*** Given data ***

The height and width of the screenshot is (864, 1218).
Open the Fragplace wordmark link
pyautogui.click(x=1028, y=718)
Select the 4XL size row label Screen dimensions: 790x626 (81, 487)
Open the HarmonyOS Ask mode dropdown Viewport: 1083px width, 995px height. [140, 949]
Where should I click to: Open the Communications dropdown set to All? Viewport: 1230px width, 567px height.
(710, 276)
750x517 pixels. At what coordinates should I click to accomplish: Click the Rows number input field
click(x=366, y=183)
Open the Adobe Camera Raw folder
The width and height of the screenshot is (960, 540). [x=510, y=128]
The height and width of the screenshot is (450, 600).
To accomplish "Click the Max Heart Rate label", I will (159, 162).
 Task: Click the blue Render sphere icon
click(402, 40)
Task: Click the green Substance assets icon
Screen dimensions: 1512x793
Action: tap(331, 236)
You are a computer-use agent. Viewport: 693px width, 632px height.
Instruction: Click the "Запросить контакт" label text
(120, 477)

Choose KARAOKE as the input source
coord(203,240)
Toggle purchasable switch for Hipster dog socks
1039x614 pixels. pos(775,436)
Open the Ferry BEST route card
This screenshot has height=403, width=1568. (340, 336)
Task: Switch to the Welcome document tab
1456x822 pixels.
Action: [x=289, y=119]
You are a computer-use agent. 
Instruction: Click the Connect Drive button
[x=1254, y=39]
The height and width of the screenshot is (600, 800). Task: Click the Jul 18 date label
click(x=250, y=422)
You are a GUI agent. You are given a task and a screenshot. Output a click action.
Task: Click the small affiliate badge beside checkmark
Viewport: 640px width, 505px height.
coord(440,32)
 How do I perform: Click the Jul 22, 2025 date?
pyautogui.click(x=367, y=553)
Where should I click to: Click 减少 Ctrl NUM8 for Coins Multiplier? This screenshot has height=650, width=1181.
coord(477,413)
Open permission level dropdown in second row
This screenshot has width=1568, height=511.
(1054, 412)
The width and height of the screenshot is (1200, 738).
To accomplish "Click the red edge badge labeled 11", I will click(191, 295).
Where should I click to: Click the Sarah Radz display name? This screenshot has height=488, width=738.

*** End of Given data ***

Required work
Every line in the data that holds "agent" should be copied out.

Output of the exercise
You are a computer-use agent. Viewport: 693px width, 632px height.
You are a computer-use agent. 
You are a GUI agent. You are given a task and a screenshot. Output a click action.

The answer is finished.